高橋さんは小島厩舎と縁が濃いのでそろそろ好結果が期待できます。
たらふく
2009/11/01 10:09
ライジングタイド惜しい!
次は期待してもよさそうですね
秋綾
2009/11/01 10:36
岩田語録、満載だぁぁ〜O(≧▽≦)O
ayu
2009/11/01 11:56
クサナギノツルギ残念でした・・・
初めての競馬だっただけに良いレースをと願っていましたが・・・。
しかし人気ありましたね!
やはりこの馬も興味深いです。
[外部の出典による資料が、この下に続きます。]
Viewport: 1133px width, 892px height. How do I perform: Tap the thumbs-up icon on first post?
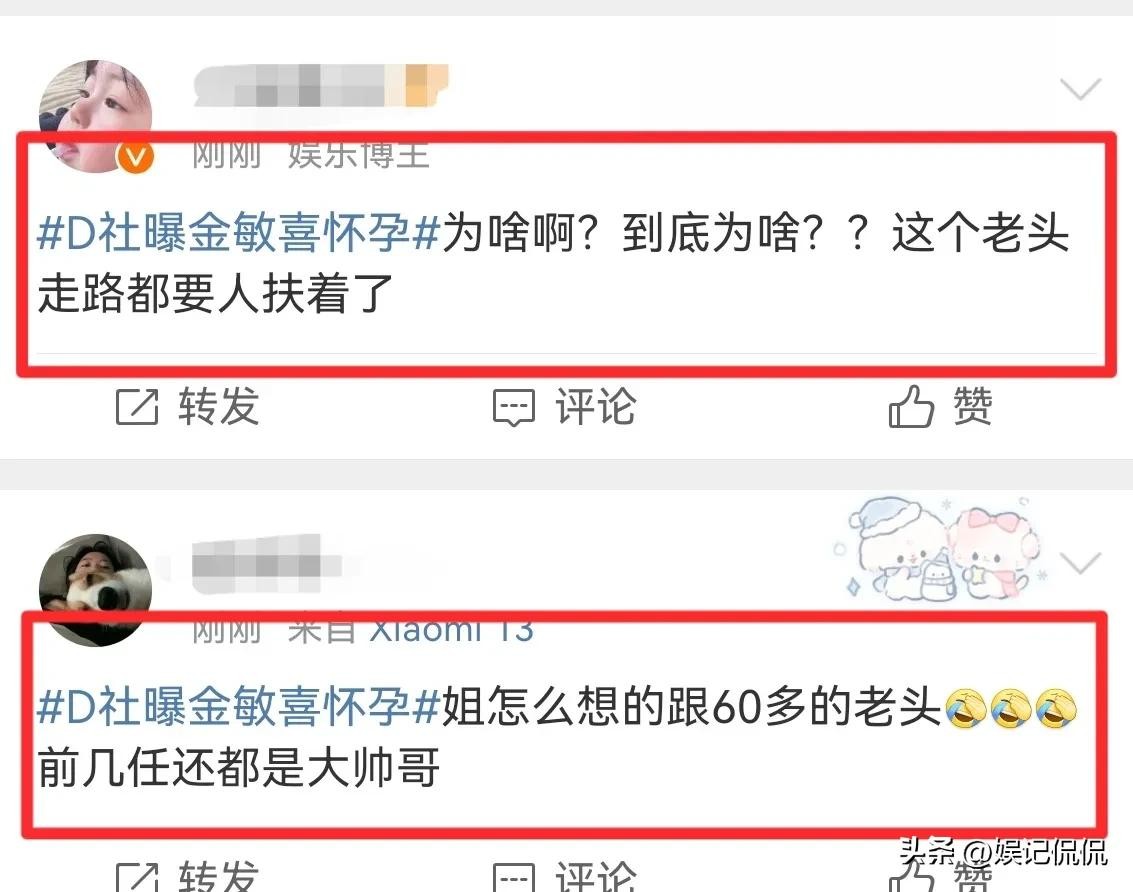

かなりスピードが有りそうな血統。
ふわっと乗れる騎手が乗ってるとこがみたいですね!
秋綾
2009/11/01 20:48
たらふくさん、秋綾さん、ayuさん、コメント有難うございました。

惜しい結果が多かった2日間。
ライジングタイドは目処が立つ結果も、しばらく休みが必要な感じ。高橋Jは調教に騎乗してもらいながら、それをレースに繋げる必要がある馬には丁度良い器用さを持っています。今後も要所要所で助けてもらう事になりそうです。

クサナギノツルギは残念でした。
能力は有るのですが、レース前に調教で脚質を確かめてもらっていなかった分、仕掛けどころが難しかったようです。岩田Jも『もしかしたらもう少し距離があっても良いかも…』と言っていましたし、レースを使って短距離馬らしくなる可能性も…という心配も杞憂に終わり、相変わらずのノンビリ屋。秋綾さんの想像とは違い、フワッと走るのでグイッと攻めるジョッキーの方が合いそうです。